Edit: I'm wondering if this might be something on the board itself - maybe something that puts the unit to sleep and wakes it up on a regular cycle?

Here's what the HA log shows:

2021-04-26 14:28:45 ERROR (MainThread) [custom_components.localtuya.common] [eb8...htj] Connect to x.x.x.x failed Traceback (most recent call last): File "/config/custom_components/localtuya/common.py", line 139, in _make_connection self._interface = await pytuya.connect( File "/config/customcomponents/localtuya/pytuya/init.py", line 637, in connect , protocol = await loop.create_connection( File "/usr/local/lib/python3.8/asyncio/base_events.py", line 1025, in create_connection raise exceptions[0] File "/usr/local/lib/python3.8/asyncio/base_events.py", line 1010, in create_connection sock = await self._connect_sock( File "/usr/local/lib/python3.8/asyncio/base_events.py", line 924, in _connect_sock await self.sock_connect(sock, address) File "/usr/local/lib/python3.8/asyncio/selector_events.py", line 496, in sock_connect return await fut File "/usr/local/lib/python3.8/asyncio/selector_events.py", line 528, in _sock_connect_cb raise OSError(err, f'Connect call failed {address}') TimeoutError: [Errno 110] Connect call failed ('192.168.100.233', 6668)

svkowalski commented 3 years ago

I'm seeing the same behavior with a totally different device integrated into LocalTuya: an InkBird C929 thermostat.
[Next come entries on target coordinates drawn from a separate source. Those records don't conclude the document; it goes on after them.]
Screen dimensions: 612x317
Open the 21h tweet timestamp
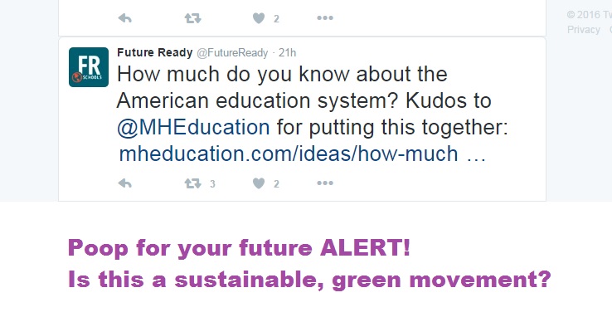pos(287,53)
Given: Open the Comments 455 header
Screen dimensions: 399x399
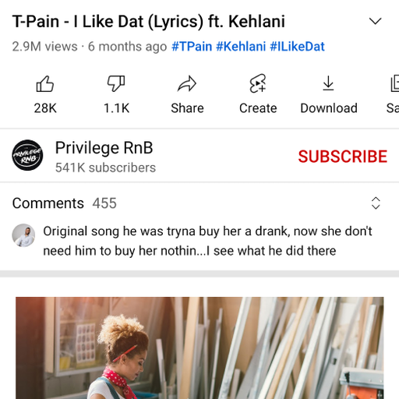Looking at the screenshot, I should 65,203.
I have several sensors configured, and they all report correct values (Current temp, Temp Hi/Low Min/Max, Power state, socket state), but go unavaiable randomly for a few seconds, sometimes longer. I was running the current version 3.2.2, so I backed off to earlier versions. The problem still occurs, but the unavailable behavior doesn't persist quite as long. I'm in the process of documenting my configuration & posting it, along with some errors that appear in the log. I only noticed this problem recently (since 3.1.0?). Haven't narrowed it down yet... I need to add that LocalTuya is a big improvement over the standard Tuya integration. I could never get correct readings from this device using that Integration.

johnstegeman commented 3 years ago

It's very strange behavior. I am noticing in two cases (different rooms in the house), I have two of the same bulbs in the same room (one room is an RGBW and one room is dimmable white). In each of those rooms, one of the bulbs goes unavailable several times an hour, and the other one much less frequently. I'm happy to help debug and even fix this issue if it's not related to the hardware, but I'm new to all of this (new to HA and tuya, not new to coding), and don't know where would be a good place to start.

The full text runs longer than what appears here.